Paragraaf 2 - Hoe zie jij er uit?

 

Genotype en fenotype
Hoe jij er uit ziet hang van heel veel factoren af. Zoals gelezen in paragraaf 1, is het grotendeels bepaald door de chromosomen die je ouders door gebben gegeven aan jou toen je nog maar een baby was.
Toch hang hier niet alles van af en heeft ook de omgeving waarin je leeft redelijk wat invloed.

Het verschil in deze twee factoren: Aangeboren of omgeving heeft ook een speciale naam die in de biologie vaak wordt gebruikt om deze verschillen aan te geven: fenotype en genotype.

 


Genotype
Om dit wat makkelijker voor jezelf te maken; in het woord genotypen zit het woord: Gen-, en zoals we weten zitten genen op je DNA en dus ook in je chromosmen.
Genotypen is dus ook hoe jij er, volgens jouw chromosmen uit zou moeten zien.

Bijvoorbeeld: Ilse heeft van haar ouders twee keer op een chromosoom het gen voor een blanke huid gekregen. Haar Genotypen is dus blanke huid.

 

Fenotypen ontstaan

Maar stel je voor, het wordt zomer en Ilse gaat gezellig met haar vriendinnen aan het stand liggen zonnen. Na een paar dagen zegt een van haar vriendinnen: "Zeg, Ilse, wat ben jij bruin geworden!" en dit klopt. Door de zon is Ilse inderdaad bruiner geworden.

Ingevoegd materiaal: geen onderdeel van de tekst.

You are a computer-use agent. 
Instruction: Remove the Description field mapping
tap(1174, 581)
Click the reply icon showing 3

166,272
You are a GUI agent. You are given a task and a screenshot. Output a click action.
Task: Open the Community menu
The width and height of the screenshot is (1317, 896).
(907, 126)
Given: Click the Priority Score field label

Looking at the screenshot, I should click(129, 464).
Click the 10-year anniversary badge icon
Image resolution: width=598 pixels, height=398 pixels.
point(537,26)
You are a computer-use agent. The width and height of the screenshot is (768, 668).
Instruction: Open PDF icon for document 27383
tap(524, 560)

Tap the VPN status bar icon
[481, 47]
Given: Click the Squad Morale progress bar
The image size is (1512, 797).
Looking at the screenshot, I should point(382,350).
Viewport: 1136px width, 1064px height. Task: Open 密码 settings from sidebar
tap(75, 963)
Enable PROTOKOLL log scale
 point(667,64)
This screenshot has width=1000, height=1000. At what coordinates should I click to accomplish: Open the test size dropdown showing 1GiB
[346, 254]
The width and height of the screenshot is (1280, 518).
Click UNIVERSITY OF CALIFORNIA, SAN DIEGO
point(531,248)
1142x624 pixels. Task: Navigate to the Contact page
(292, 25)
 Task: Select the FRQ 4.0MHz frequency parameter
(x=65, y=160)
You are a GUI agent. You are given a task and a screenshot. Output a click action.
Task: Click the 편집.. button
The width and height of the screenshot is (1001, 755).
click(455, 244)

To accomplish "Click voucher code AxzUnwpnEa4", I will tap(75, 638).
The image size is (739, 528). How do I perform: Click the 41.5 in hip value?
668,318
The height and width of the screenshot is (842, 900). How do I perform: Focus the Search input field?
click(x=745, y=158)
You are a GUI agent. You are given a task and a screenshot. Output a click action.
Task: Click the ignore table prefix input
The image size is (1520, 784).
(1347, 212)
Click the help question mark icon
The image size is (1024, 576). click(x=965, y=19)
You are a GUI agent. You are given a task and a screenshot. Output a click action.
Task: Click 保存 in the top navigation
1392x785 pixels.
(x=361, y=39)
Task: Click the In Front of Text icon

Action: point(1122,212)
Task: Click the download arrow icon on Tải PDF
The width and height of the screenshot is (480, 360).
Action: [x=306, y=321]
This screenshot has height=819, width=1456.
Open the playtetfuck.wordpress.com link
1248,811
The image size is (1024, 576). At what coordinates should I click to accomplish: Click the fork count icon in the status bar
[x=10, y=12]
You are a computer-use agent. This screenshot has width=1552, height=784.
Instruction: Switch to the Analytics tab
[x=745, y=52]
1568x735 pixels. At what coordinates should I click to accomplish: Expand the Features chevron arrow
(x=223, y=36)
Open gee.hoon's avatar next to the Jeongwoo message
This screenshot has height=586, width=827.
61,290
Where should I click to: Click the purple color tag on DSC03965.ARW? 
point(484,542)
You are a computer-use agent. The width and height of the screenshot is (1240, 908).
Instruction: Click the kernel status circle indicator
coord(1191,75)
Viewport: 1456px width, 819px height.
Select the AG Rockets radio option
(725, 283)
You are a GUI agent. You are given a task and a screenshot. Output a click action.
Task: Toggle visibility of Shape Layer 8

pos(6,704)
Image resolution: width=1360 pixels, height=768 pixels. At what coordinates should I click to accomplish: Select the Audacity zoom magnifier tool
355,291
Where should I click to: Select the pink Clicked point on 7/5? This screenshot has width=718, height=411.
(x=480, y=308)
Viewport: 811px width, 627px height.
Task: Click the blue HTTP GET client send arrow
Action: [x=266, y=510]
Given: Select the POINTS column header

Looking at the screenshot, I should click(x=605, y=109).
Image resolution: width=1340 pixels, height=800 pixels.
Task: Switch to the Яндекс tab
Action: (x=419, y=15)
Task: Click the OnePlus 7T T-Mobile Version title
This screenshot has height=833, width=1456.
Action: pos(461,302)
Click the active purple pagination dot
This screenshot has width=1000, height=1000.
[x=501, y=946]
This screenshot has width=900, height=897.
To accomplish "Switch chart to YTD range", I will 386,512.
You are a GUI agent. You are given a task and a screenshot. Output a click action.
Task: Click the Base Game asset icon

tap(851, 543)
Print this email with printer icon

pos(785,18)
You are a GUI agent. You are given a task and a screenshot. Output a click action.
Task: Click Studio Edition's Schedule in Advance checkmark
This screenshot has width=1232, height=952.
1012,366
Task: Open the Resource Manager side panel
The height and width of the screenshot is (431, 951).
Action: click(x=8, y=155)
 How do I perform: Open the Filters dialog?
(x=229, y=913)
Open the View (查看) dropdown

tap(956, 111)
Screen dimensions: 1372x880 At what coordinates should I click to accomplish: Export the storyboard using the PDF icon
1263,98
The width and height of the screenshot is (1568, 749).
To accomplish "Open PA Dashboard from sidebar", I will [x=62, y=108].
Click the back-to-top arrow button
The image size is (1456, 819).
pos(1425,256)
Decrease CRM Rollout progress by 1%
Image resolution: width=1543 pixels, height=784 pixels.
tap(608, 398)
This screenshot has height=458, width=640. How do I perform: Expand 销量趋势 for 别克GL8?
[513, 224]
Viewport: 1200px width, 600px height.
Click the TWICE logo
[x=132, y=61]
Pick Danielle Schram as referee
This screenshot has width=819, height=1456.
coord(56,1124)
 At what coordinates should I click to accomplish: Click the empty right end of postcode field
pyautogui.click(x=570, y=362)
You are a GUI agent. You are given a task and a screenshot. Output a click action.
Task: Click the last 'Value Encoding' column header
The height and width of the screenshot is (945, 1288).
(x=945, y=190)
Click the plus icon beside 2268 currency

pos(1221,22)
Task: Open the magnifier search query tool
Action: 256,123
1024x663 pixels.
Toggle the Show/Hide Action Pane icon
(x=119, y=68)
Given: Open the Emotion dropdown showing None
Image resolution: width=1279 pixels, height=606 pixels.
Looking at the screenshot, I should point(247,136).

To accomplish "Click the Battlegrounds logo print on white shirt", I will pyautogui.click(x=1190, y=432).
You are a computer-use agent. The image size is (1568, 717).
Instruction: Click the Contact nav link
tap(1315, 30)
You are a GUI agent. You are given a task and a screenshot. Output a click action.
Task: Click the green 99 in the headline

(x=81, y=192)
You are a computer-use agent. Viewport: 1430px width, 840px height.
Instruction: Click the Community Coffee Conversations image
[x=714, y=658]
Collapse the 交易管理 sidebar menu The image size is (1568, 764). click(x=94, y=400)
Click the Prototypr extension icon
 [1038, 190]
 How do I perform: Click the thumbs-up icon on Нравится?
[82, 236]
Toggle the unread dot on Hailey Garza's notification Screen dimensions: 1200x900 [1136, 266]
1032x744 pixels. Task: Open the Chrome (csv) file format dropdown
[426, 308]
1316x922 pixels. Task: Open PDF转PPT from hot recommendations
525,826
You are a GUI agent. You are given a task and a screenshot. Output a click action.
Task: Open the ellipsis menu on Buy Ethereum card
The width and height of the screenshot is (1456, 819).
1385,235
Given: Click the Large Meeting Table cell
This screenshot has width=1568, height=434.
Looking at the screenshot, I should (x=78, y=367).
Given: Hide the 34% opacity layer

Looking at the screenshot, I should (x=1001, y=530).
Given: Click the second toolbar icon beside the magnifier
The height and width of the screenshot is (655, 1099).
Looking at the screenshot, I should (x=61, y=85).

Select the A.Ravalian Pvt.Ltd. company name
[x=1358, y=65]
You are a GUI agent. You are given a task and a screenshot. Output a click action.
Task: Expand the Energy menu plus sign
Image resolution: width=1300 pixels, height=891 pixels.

Maar is heer genotypen nu veranderd? Het antwoord is: nee. Je genotypen kan niet veranderen omdat het al vast ligt. Alle cellen in je lichaam hebben hetzelfde 'recept' wat ervoor zorgt dat het genotypen van je huid blank is. 

Het verschijnsel dat Ilse haar huid is verkleurd betekent wel dat haar fenotype is veranderd. Haar fenotype, toen ze nog niet in de zon had gelegen, was blanke huid. Hetzelfde als haar genotype.
Toen ze wel in de zon had gelegen was het fenotype: donkere huid terwijl haar genotype nogsteeds blanke huid is.


Kort samengevat betekent dit dat: Genotypes niet kunnen veranderen, deze liggen vast op je DNA. Fentoypes daarin tegen kunnen veranderen door invloeden van buiten af zoals de zon maar ook door eigen handelingen zoals: haar verven, tattoage nemen en kleur lenzen in doen.